# odgi stats

Metrics describing a variation graph.

## SYNOPSIS

**odgi stats** [**-i, --idx**=*FILE*] [*OPTION*]…

## DESCRIPTION

The odgi stats command produces statistics of a variation graph. Among other metrics, it can calculate the #nodes, #edges, #paths and the total nucleotide length of the graph. It can also produce a YAML file that is perfectly curated for the input of MultiQC's ODGI module.

## OPTIONS

### MANDATORY OPTIONS

**-i, --idx**=

*FILE*

Load the succinct variation graph in ODGI format from this

*FILE*. The file name usually ends with*.og*. It also accepts GFAv1, but the on-the-fly conversion to the ODGI format requires additional time!### Summary Options

**-S, --summarize**

Summarize the graph properties and dimensions. Print to stdout the
#nucleotides, #nodes, #edges, #paths, and #steps in a tab-delimited format.

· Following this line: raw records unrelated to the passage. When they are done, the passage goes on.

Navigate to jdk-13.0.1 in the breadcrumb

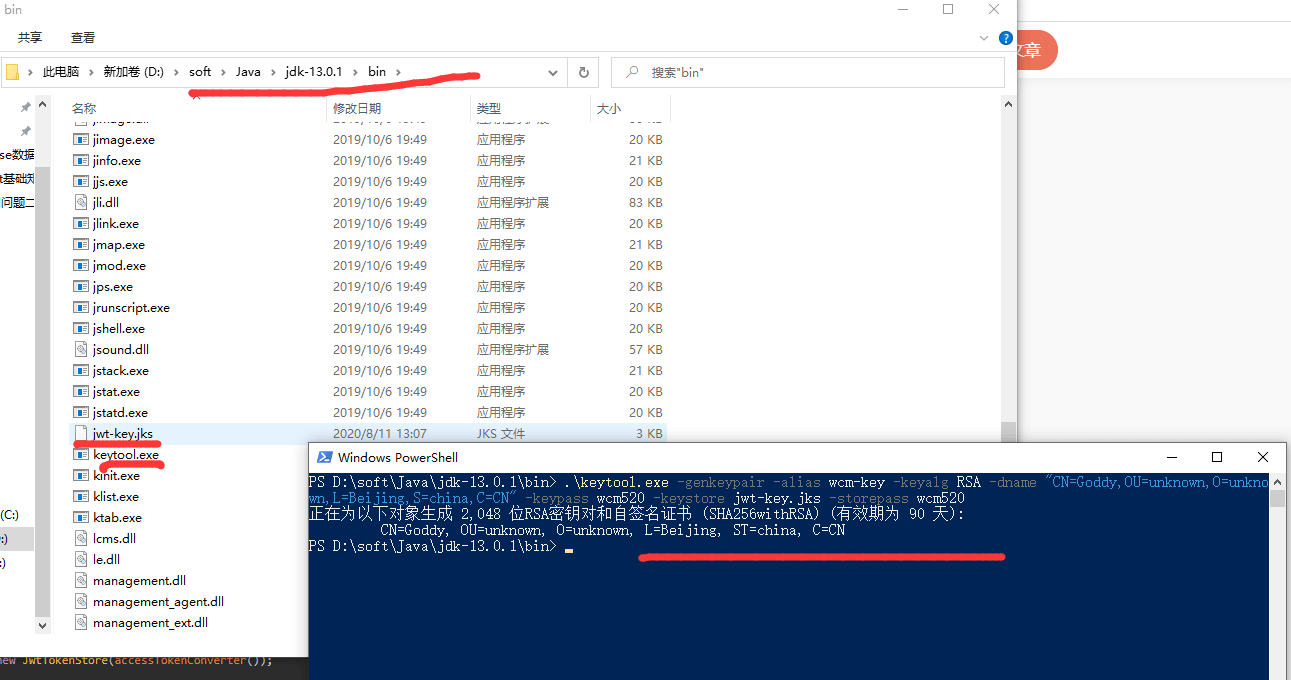click(x=313, y=72)
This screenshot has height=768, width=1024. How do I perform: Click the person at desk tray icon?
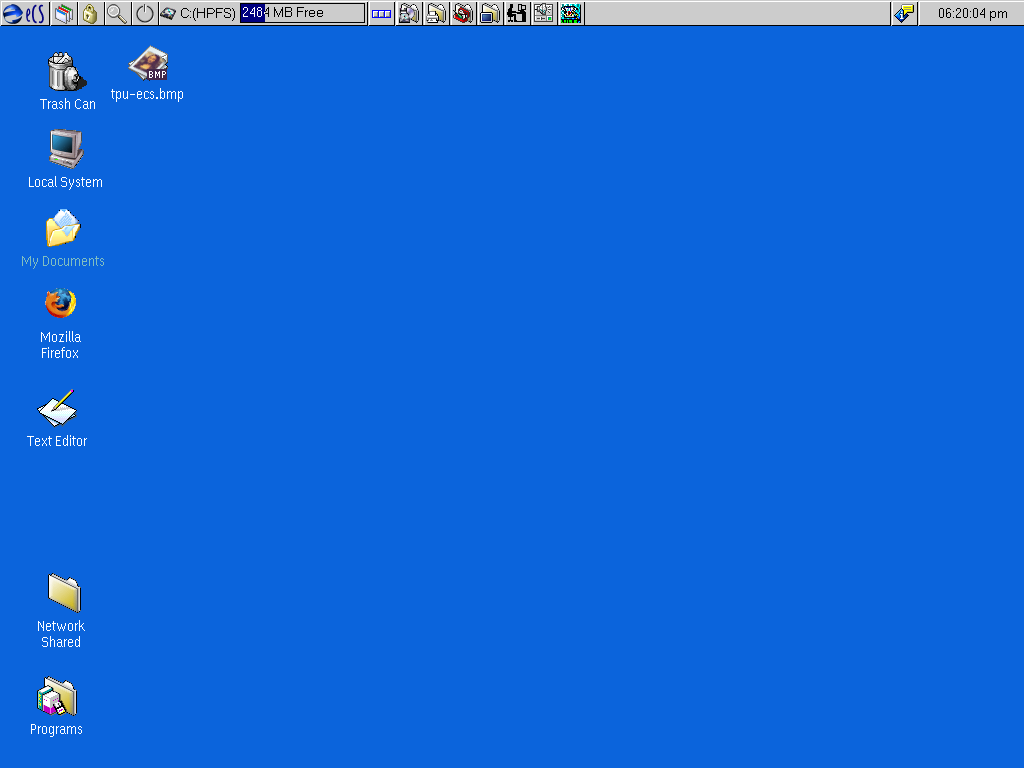(516, 13)
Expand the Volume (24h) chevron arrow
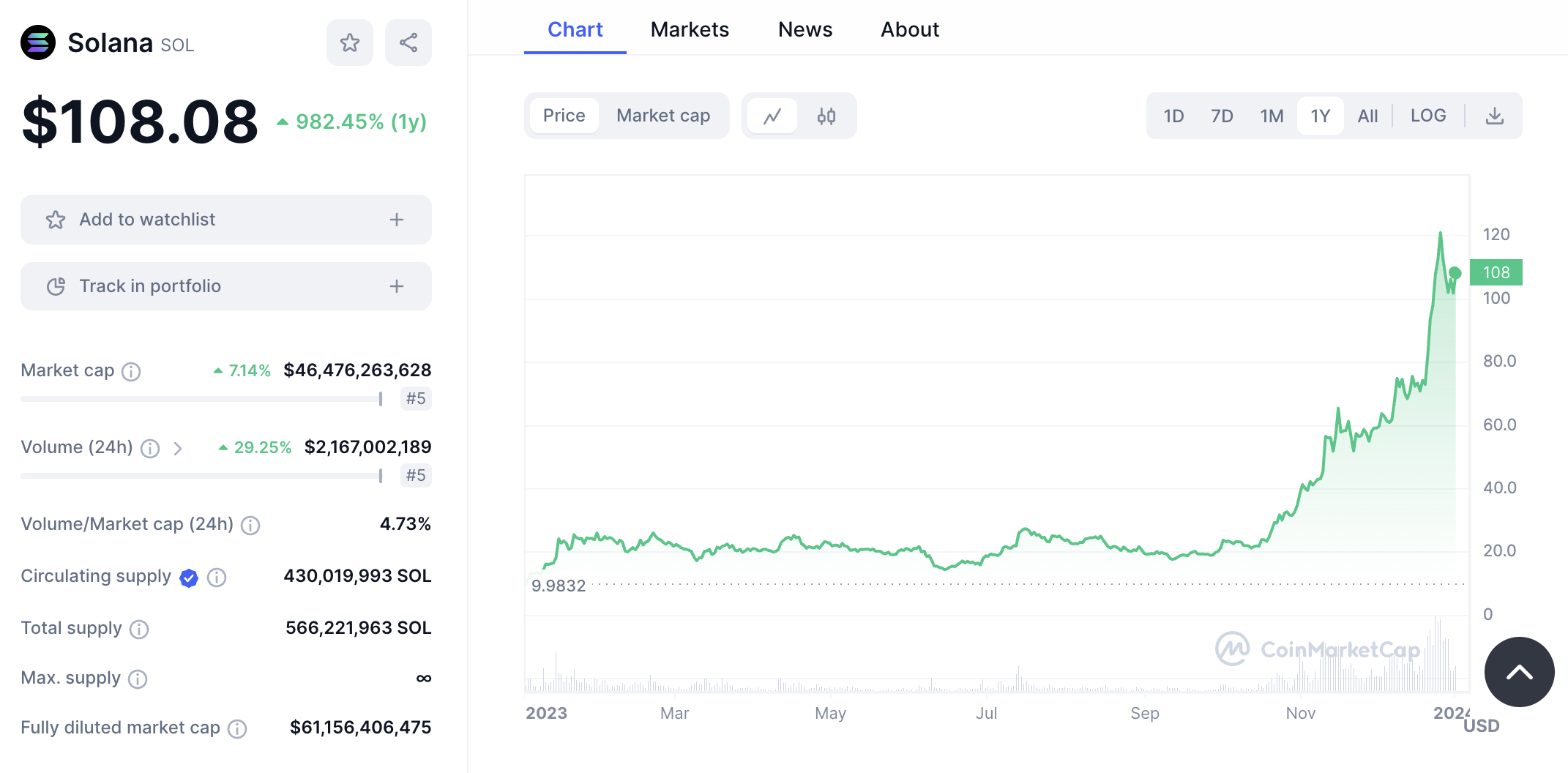1568x773 pixels. point(178,448)
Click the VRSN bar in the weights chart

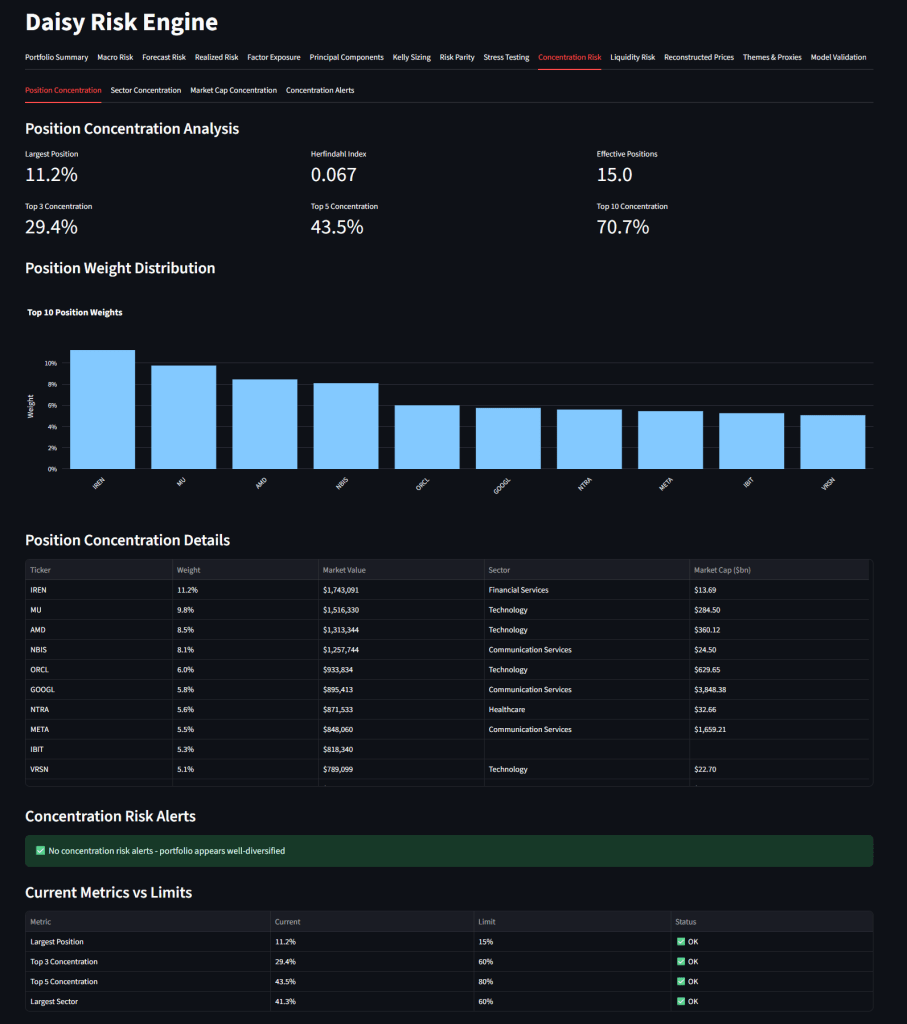(x=832, y=441)
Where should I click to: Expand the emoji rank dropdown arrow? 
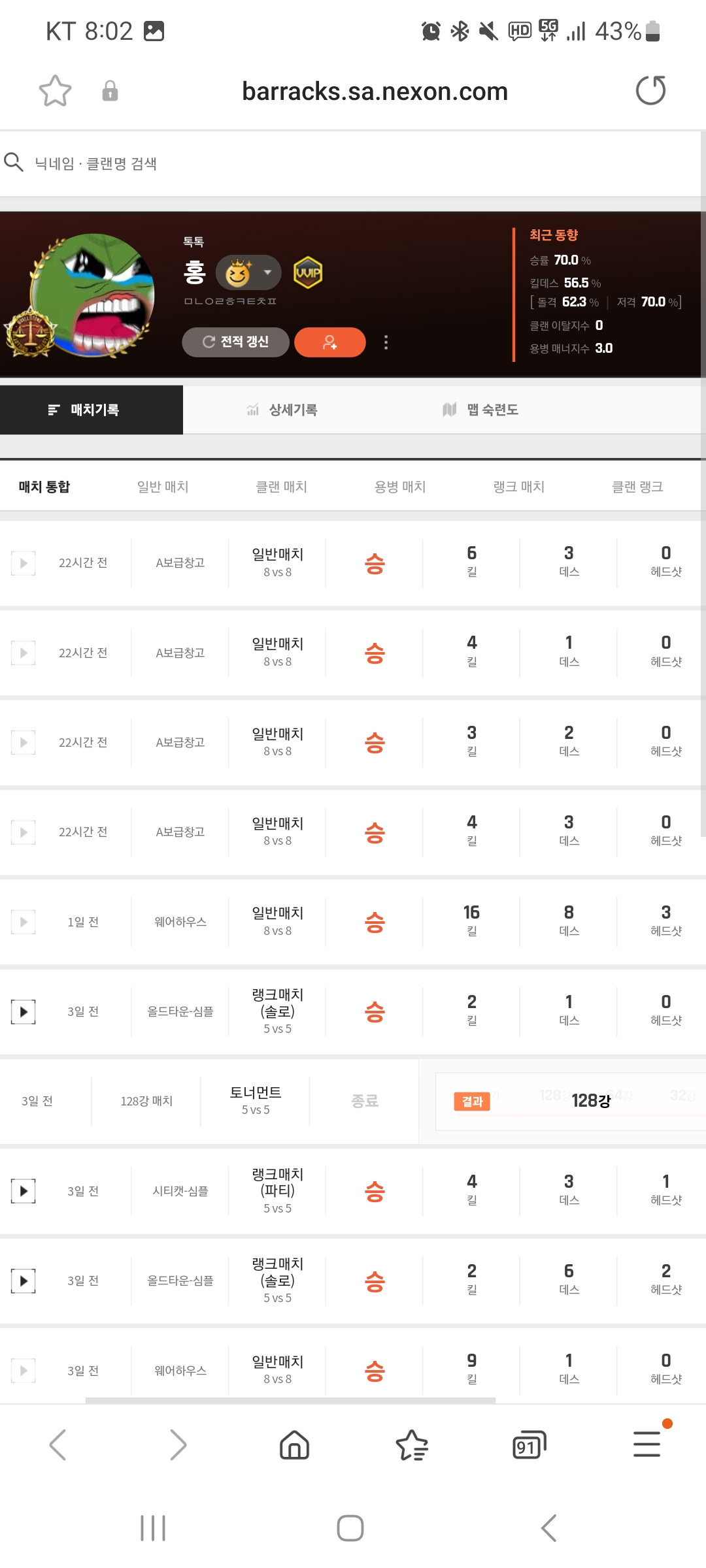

**-W, --weak-connected-components**

Shows the properties of the weakly connected components.

**-L, --self-loops**

Number of nodes with a self-loop.

**-N, --nondeterministic-edges**

Show nondeterministic edges (those that extend to the same next base).

**-b, --base-content**

Describe the base content of the graph. Print to stdout the #A, #C, #G
and #T in a tab-delimited format.

**-D, --delim**=

*STRING*

The part of each path name before this delimiter is a group identifier, which when specified will ensure that odgi stats collects the summary information per group and not per path.

**-f, --file-size**

Show the file size in bytes.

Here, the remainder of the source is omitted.